(Stored data Opens)

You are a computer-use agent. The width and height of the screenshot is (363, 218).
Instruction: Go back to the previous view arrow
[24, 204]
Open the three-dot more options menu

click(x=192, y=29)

(Stored data Closes)

The listing is to be retyped in full, exactly as shown.

__Task response__:
You are a computer-use agent. The width and height of the screenshot is (363, 218).
Instruction: Go back to the previous view arrow
[24, 204]
Open the three-dot more options menu

click(x=192, y=29)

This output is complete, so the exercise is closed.